TASK INSTRUCTIONS >>
(1) In the forum excerpt on MG wheels and brakes, what color is Dot 5 said to be?
(2) Reproduce the part of the forum excerpt on MG wheels and brakes that opens with the words containing "Ray TF 2884" and closes with "of the slave.".
* Start SOURCE EXCERPT *
I went through all of this in the 50's & 60's when wheels were easy to come by via scrapyards. When I moved on to new cars in late 60's I always specified disc wheels on my midgets.
Of course when the Midget was ruined by the rubber bumper monstrosity I went back to the TF.(disc wheel)
Ray TF 2884
Ray Lee

efh
That residue does not look like Dot 5 (which is purple in color)...It does look like grease to me....
That is not to say that your slave is not leaking, but it's hard to believe that the residue is from Dot 5....
I'm suspecting that some of the axle grease has spun up into the brake drum....
Looking forward to what you find, when you take the piston out of the slave.
Edward
Edward Wesson 52TD

Ray I understand the logic of the spines but not the threads being left hand on only the front axle when if clearly needed on the knock offs. If the cotter pin arrangement is good enough for the rear axle, then why not the front. The logic that the spinning rear axle negates the need for a left hand thread nut doesn't hold water when applied to the knock offs. Somebody educate me here.
* End SOURCE EXCERPT *
* Start COLLECTED MATERIAL *
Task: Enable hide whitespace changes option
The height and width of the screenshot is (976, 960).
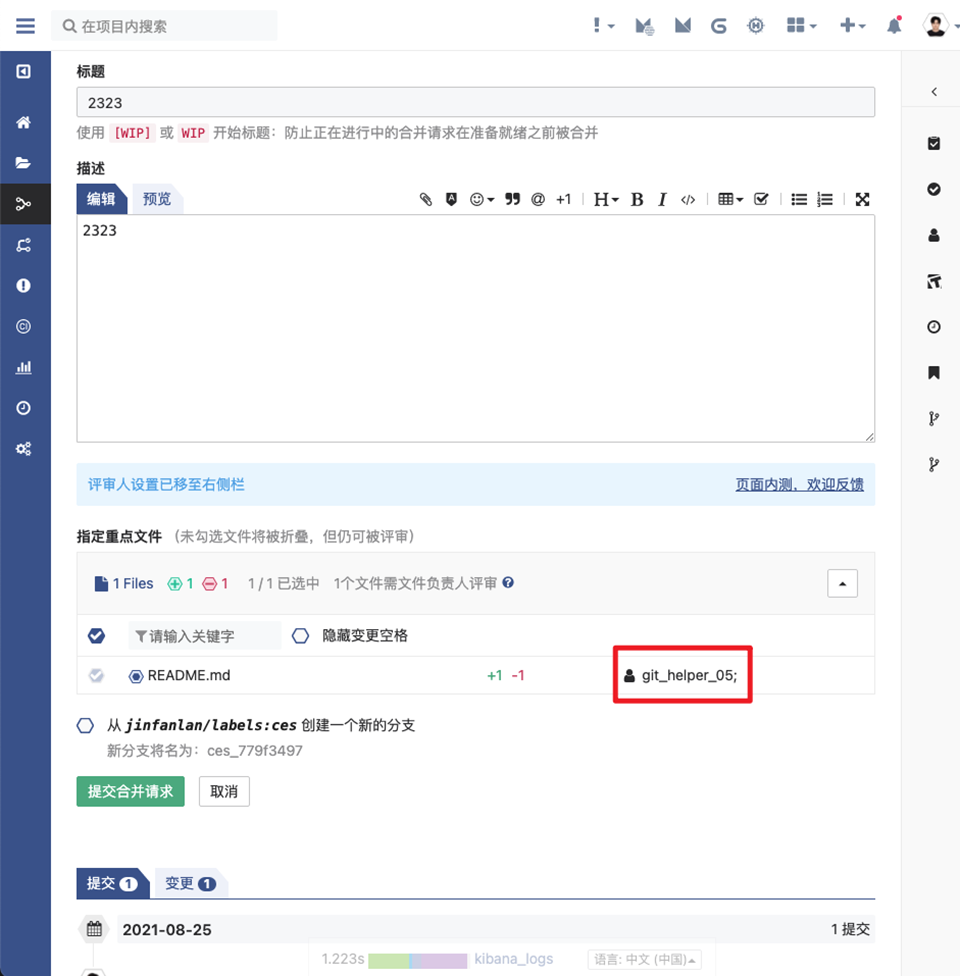Action: click(301, 636)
* End COLLECTED MATERIAL *
ANSWERS TO THE EXERCISE >>
(1) Purple.

(2)
Ray TF 2884
Ray Lee

efh
That residue does not look like Dot 5 (which is purple in color)...It does look like grease to me....
That is not to say that your slave is not leaking, but it's hard to believe that the residue is from Dot 5....
I'm suspecting that some of the axle grease has spun up into the brake drum....
Looking forward to what you find, when you take the piston out of the slave.